暂时没有 vd parameter 的指令intrinsic,都需要一个返回值。
未来该类型指令的intrinsic的使用方法可能会有变化,目前只是一个workaround版本。
vdsmacini.ssew = 8/16/32 none_m_preds[none,_m]
vint8mf8_t __riscv_xl_vdsmacini_x_i8mf8(int8_t rs1, size_t vl);
vint8mf4_t __riscv_xl_vdsmacini_x_i8mf4(int8_t rs1, size_t vl);
vint8mf2_t __riscv_xl_vdsmacini_x_i8mf2(int8_t rs1, size_t vl);
vint8m1_t __riscv_xl_vdsmacini_x_i8m1(int8_t rs1, size_t vl);
vint8m2_t __riscv_xl_vdsmacini_x_i8m2(int8_t rs1, size_t vl);
vint8m4_t __riscv_xl_vdsmacini_x_i8m4(int8_t rs1, size_t vl);
vint8m8_t __riscv_xl_vdsmacini_x_i8m8(int8_t rs1, size_t vl);
vint16mf4_t __riscv_xl_vdsmacini_x_i16mf4(int16_t rs1, size_t vl);
vint16mf2_t __riscv_xl_vdsmacini_x_i16mf2(int16_t rs1, size_t vl);
vint16m1_t __riscv_xl_vdsmacini_x_i16m1(int16_t rs1, size_t vl);
vint16m2_t __riscv_xl_vdsmacini_x_i16m2(int16_t rs1, size_t vl);
vint16m4_t __riscv_xl_vdsmacini_x_i16m4(int16_t rs1, size_t vl);
vint16m8_t __riscv_xl_vdsmacini_x_i16m8(int16_t rs1, size_t vl);
vint32mf2_t __riscv_xl_vdsmacini_x_i32mf2(int32_t rs1, size_t vl);
vint32m1_t __riscv_xl_vdsmacini_x_i32m1(int32_t rs1, size_t vl);
vint32m2_t __riscv_xl_vdsmacini_x_i32m2(int32_t rs1, size_t vl);
vint32m4_t __riscv_xl_vdsmacini_x_i32m4(int32_t rs1, size_t vl);
vint32m8_t __riscv_xl_vdsmacini_x_i32m8(int32_t rs1, size_t vl);
vdsmac.vv/vssew = 8/16/32 none_m_preds[none,_m]
Tip
intrinsic 的名字 参考 vdsmul.vv/vs intrinsic 的名字,只需要将 vdsmul 替换为 vdsmac 即可。

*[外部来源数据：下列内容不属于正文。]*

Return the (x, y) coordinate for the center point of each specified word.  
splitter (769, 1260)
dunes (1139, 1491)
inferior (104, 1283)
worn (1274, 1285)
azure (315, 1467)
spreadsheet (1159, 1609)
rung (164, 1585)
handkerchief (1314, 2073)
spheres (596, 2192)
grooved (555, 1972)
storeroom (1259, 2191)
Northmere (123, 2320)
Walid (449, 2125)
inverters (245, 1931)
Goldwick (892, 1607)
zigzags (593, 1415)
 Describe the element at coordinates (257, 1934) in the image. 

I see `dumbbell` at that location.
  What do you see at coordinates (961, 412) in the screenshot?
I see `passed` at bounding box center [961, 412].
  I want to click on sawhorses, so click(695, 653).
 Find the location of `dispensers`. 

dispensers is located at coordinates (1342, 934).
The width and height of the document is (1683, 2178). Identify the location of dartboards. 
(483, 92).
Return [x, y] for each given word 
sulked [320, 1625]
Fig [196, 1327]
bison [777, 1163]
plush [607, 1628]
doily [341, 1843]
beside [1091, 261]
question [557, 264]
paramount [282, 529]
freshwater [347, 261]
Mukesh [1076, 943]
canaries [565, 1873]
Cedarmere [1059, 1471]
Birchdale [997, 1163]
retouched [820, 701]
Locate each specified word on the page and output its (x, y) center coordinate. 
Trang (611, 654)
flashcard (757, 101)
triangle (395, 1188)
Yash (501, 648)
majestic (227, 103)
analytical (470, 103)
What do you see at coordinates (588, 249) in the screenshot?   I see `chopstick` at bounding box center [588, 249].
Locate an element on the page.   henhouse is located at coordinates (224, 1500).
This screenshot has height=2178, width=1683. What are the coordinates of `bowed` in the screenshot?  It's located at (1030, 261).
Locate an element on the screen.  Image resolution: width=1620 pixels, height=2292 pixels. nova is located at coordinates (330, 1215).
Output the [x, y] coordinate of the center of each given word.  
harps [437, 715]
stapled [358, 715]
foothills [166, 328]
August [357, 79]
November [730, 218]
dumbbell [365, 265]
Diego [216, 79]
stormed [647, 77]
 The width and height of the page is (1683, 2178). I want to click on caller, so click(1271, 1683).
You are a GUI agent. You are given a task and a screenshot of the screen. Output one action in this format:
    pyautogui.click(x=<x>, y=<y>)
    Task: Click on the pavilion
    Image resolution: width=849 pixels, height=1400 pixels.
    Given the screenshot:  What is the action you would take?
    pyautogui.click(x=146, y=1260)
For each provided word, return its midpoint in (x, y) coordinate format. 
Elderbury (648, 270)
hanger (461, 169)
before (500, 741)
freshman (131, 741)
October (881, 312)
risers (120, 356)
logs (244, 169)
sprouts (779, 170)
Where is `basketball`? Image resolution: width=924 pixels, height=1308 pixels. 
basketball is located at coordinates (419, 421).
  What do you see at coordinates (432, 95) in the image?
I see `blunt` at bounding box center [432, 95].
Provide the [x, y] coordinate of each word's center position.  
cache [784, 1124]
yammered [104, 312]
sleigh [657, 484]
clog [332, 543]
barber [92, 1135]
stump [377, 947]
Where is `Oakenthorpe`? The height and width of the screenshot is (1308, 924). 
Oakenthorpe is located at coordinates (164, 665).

vdsmaco.vv/vssew = 8/16/32 full_preds
Tip
同上,只需要将 vdsmul 替换为 vdsmaco 即可
vlsb.vsew = 8/16/32 full_preds
Tip
intrinsic 的名字参考 vdsmacini.v intrinsic 的名字,只需要将 vdsmacini 替换为 vlsb 即可。
vconj.vsew = 8/16/32 full_preds
Tip
intrinsic 的名字参考 vdsmacini.v intrinsic 的名字,只需要将 vdsmacini 替换为 vconj 即可。
vdscmul.vv/vssew = 8/16/32 full_preds
Tip
intrinsic 的名字 参考 vdsmul.vv/vs intrinsic 的名字,只需要将 vdsmul 替换为 vdscmul 即可。
vdscmulj.vv/vssew = 8/16/32 full_preds
Tip
intrinsic 的名字 参考 vdsmul.vv/vs intrinsic 的名字,只需要将 vdsmul 替换为 vdscmulj 即可。
vdscredsum.vsew = 8/16/32 full_preds
Tip
intrinsic 的名字参考 vdsmacini.v intrinsic 的名字,只需要将 vdsmacini 替换为 vdscredsum 即可。
vdscmac.vv/vssew = 8/16/32 none_m_preds[none,_m]
Tip
intrinsic 的名字 参考 vdsmul.vv/vs intrinsic 的名字,只需要将 vdsmul 替换为 vdscmac 即可。
vdscmacj.vv/vssew = 8/16/32 none_m_preds[none,_m]
Tip
intrinsic 的名字 参考 vdsmul.vv/vs intrinsic 的名字,只需要将 vdsmul 替换为 vdscmacj 即可。
vdscmaco.vv/vssew = 8/16/32 full_preds
Tip
intrinsic 的名字 参考 vdsmul.vv/vs intrinsic 的名字,只需要将 vdsmul 替换为 vdscmaco 即可。
vdscmacjo.vv/vssew = 8/16/32 full_preds
Tip
intrinsic 的名字 参考 vdsmul.vv/vs intrinsic 的名字,只需要将 vdsmul 替换为 vdscmacjo 即可。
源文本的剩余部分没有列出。